We’ve had two of them in the past three days, one of which I had the displeasure of needing to go outside during, and didn’t have an umbrella, etc. I was at the Twins game on Friday, and since it was still a beautiful day when I left for the game, I didn’t think at all to check the weather, much less bring an umbrella. (I have a condo a few blocks from the Metrodome, so a couple friends came over before the game, had some beer, and then we just walked over.) I was supposed to be going to the Wolfgang Gartner (sample) show at Envy at 10 PM, so I left the game after the top of the 10th inning, which happened to be right around the worst part of the storm, and if you recall, it was quite the torrential downpour. Although I only had to sprint from the dome to the rail station across the street, I was still pretty well soaked by the time I got there. Clothes and hair dried reasonably quickly, but I think my shoes were still wet by the time I left at 2 AM.

The second thunderstorm just rolled through about an hour ago, and I had the pleasure of watching this one from my window, on the 15th floor. For quite a while, I just got to watch the lightning display a few miles in the distance, which is quite humbling; the scale of these storms is truly awe-inspiring. I occasionally try to imagine what the landscape might have looked like hundreds of years ago, prior to the arrival of Europeans (though, obviously I wouldn’t have the benefit of a 15th-story view at that point), and a huge force of nature like a massive thunderstorm seems appropriately connected to such a landscape. I’m not really trying to say anything particularly profound with this … just one of many disjointed thoughts I have. I guess I’ll just wrap this up by noting that I find some strange pleasure in getting completely soaked by a warm summer downpour … as long as I don’t have anywhere I need to be. I think it’s related to the aspect of surrender and acceptance, and then watching others make futile attempts to stay dry.


This is clearly the nerdiest of the three random topics I decided to address tonight, and perhaps the topic on which I’m least qualified to speak. Luckily for you, that means that I’m not actually going to speak in very much detail about its specifics, but rather the tangent through which I happened to be thinking about this.
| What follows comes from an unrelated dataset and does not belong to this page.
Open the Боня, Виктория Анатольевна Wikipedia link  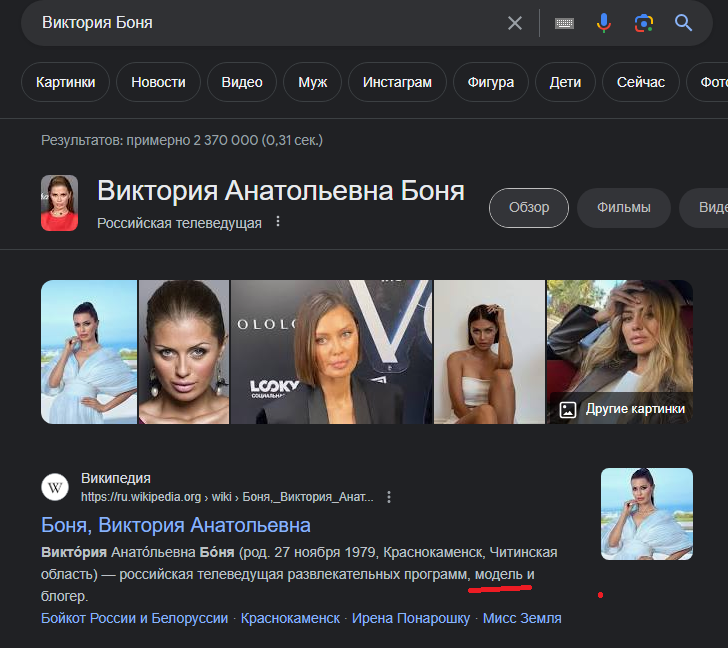point(176,525)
I was at a punk concert on Saturday at Triple Rock (punk isn’t really my scene, but a good friend was really looking for someone with whom to go, so I agreed), which led to some prime people-watching. During the course of my observation and reflection (while the show was going on, yes), I started pondering how it was that we’d managed to get from the point of a single prokaryotic cell to multi-gigabase eukaryotic societal creatures capable of joy and depression, love and hate, fascination and boredom, and astounding focus/productivity and crippling listlessness–all in the same person. Complexity of this level amazes me. That’s not to say that I’m going to quit my day job and go get a PhD in genetics, or biology, or psychology, or anything like that, but I like thinking about it. And I hate thinking about it. I end up in loops about thinking about thinking, wondering about wondering, etc. I think my eventual resolution whenever I get into this is that humanity is absurd, and I’m absurd. (Don’t worry; you’re ok, though. :p)
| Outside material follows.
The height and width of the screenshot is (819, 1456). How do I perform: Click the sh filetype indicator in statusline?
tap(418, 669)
I do sometimes think that we’re just marginally too smart for our own good. We figure out how to burn coal and oil for great momentary benefit, but, on the whole, seem to ignore the possibility that we’re running out of this finite resource, and potentially thrusting our climate into an irreparably altered state or worsening feedback cycle. We develop fantastic advances in technology, and use much of it to oppress, harm, or even kill others in various manners. We’re capable of love, but it can be so elusive, and the path to it so painful.
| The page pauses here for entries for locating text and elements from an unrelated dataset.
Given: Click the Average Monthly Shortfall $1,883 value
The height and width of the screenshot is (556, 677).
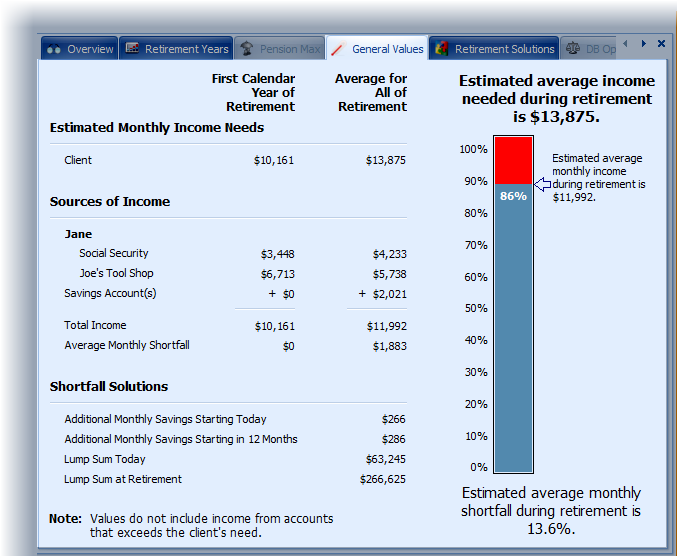Looking at the screenshot, I should [389, 345].
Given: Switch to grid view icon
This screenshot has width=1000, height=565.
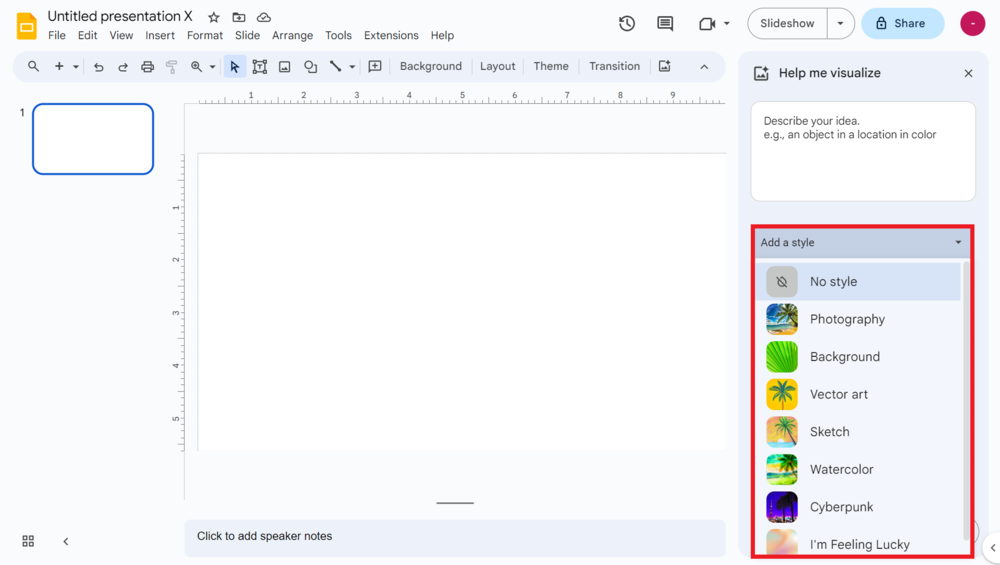Looking at the screenshot, I should pos(28,541).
If we were marginally smarter, would we solve all these problems and avoid all this societal, environmental, and personal pain? If we were marginally less smart, would we have never run into these problems in the first place? I don’t have answers to these questions, nor a solution even if I did have those answers. We are here now, and we have to work with what we’ve got; I just have to do what I can, where I can, to help our big picture. And I have to aspire to improve myself, find happiness, and bring happiness to those around me. Does that seem reasonable?